Begitu aku keluar, seorang sejawat junior clinical fellow baru dari Brazil berpenampilan seperti aktor telenovela juga sedang keluar dan menutup pintu dengan tulisan “invasive room” tepat di depan ruanganku. “Hi...” sapanya, dan sambil mengambil posisi berdiri yang nyaman di gang, dia melanjutkan, “Will we have some interesting procedures today?” tanyanya. “Hi..” jawabku sambil tersenyum, “I guess so. We’ll have one laser procedure for twin to twin transfusion syndrome case and one balloon removal on diaphragmatic hernia case” jawabku. “Good...” jawabnya sambil tersenyum senang. “Guess what is happening in there now”, katanya sambil menunjuk ke arah ruangan dengan papan bertuliskan “invasive room” tempat dia sebelumnya berada tadi. “How should I know...” jawabku sambil mengangkat bahu. “Well, you should know why they sent me out of the room..” jawabnya sambil nyengir penuh kemenangan.

Di sini, sebisa mungkin setiap fellow mendapat paparan terhadap berbagai kasus dan tindakan sebanyak mungkin. Artinya, bila ada tindakan yang dilakukan dengan seminimal mungkin orang yang terlibat, berarti prosedur itu pasti terminasi kehamilan. Pada prosedur ini, biasanya hanya boleh dihadiri oleh si pasien dan pendampingnya, fellow yang melakukan prosedur itu, serta konsultan yang bertanggung jawab. Sisanya akan diminta keluar dari ruangan dengan pertimbangan bahwa tindakan tersebut biasanya sangat emosional bagi pasien (padahal bila aku ada di situ, tentu juga akan menjadi sangat emosional dan personal bagiku).

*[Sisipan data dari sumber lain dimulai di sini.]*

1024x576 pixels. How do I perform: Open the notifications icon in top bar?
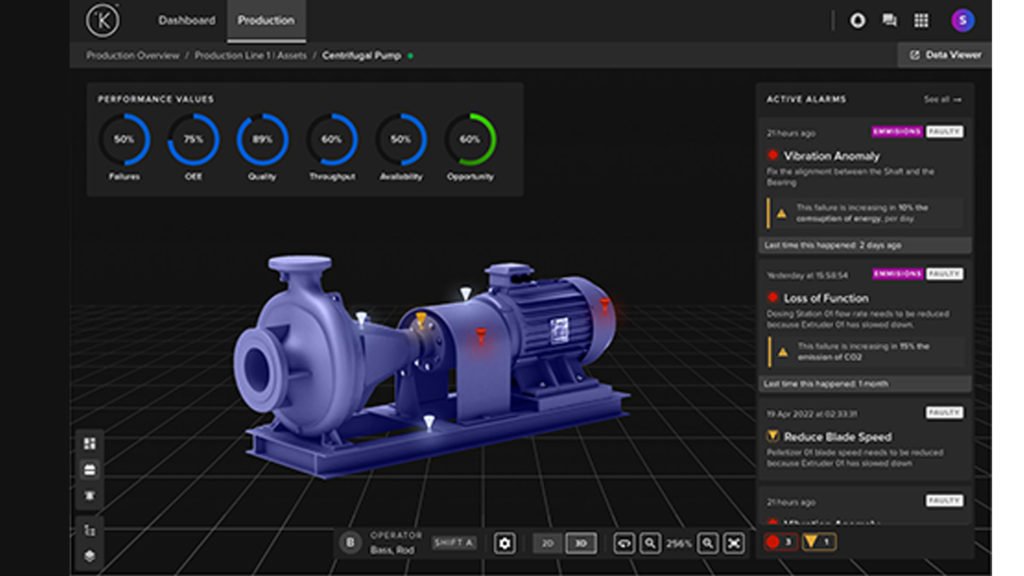tap(858, 19)
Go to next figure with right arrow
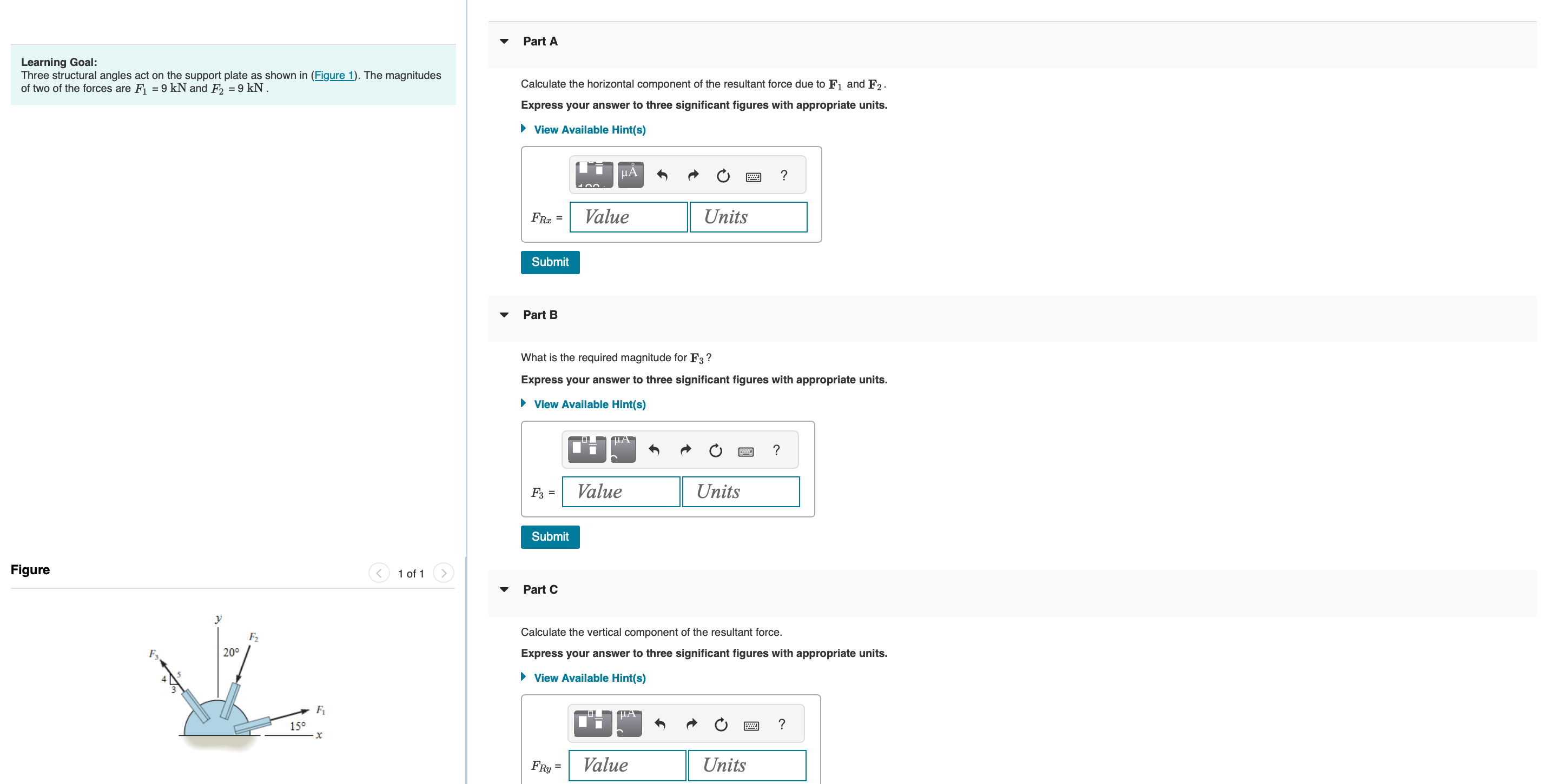Screen dimensions: 1558x784 (x=444, y=573)
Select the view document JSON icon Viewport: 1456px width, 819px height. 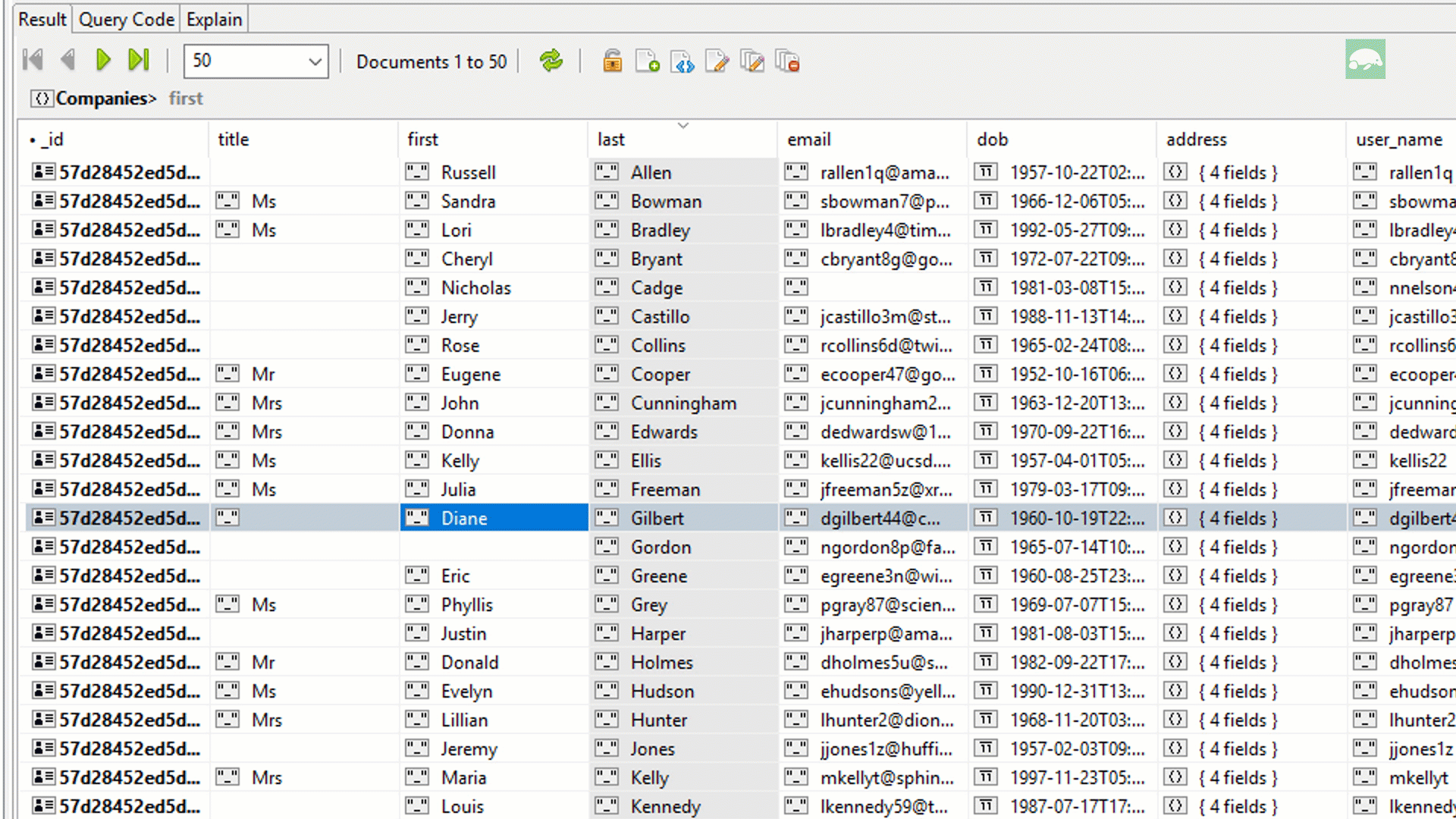[682, 61]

Sejawat fellow tadi kemudian menceritakan pasien yang sedang menjalani prosedur di dalam ruangannya. Seorang perempuan yang hamil anak pertama, dan dari pemeriksaan “screening” atau penapis, didapatkan bahwa risiko janin yang dikandungnya itu menderita Down Syndrome cukup besar, 1 : 20. Belum lagi ditambah bahwa dari pemeriksaan USG, nasal bone (tulang hidung) nya tidak ditemukan padahal usia kehamilannya sudah hampir 23 minggu, walaupun tidak ditemukan kelainan struktur anatomi yang lain. Sentra ini memiliki program komputer sendiri (dan juga digunakan di seantero Inggris) untuk menghitung risiko tersebut yang mengkombinasikan hasil pemeriksaan beberapa kadar hormon dalam darah ibu dan beberapa parameter pemeriksaan USG. Down Syndrome sebenarnya bukan kelainan yang letal (mematikan) bagi janin, tergantung dari varian mana yang diderita janin, biasanya bayi yang lahir nantinya akan menderita keterbelakangan mental, gangguan pada beberapa organ, gangguan tumbuh kembang, dan lain sebagainya. Singkatnya, walaupun sebenarnya semua hasil pemeriksaan itu sudah ada sejak beberapa minggu lalu, si pasien menolak untuk dilakukan tindakan diagnosis invasif untuk mengambil sel janin dan melakukan studi kromosom untuk membuktikan apakah memang si janin menderita Down Syndrome. Pasien itu kemudian menghilang, dan baru kembali kontrol dengan keputusan ingin mengakhiri kehamilannya sekarang.

Di sentra ini, protokol untuk mengakhiri kehamilan agak berbeda dengan tempat lain. Umumnya, pengakhiran kehamilan dilakukan dengan membuka jalan lahir, sehingga otomatis janin akan keluar. Cara ini bisa dilakukan dengan mengkonsumsi obat-obatan yang memang akan melunakkan jalan lahir dan menciptakan kontraksi rahim sehingga janin lahir, atau pada usia kehamilan yang kecil maka cukup dilakukan pemasangan alat semacam “pessary” dan dilanjutkan dengan kuret untuk mengeluarkan hasil konsepsi. Tapi di tempat ini, mereka melakukan penyuntikan larutan KCl konsentrasi tinggi ke jantung janin dengan panduan USG, sehingga jantung janin akan berhenti berdenyut dan janin mati. Setelah janin mati, umumnya dalam beberapa hari atau minggu dia akan keluar/lahir dengan sendirinya. Terdengar sangat sadis, tapi ternyata mereka memiliki alasan tersendiri mengapa cara ini yang dipakai.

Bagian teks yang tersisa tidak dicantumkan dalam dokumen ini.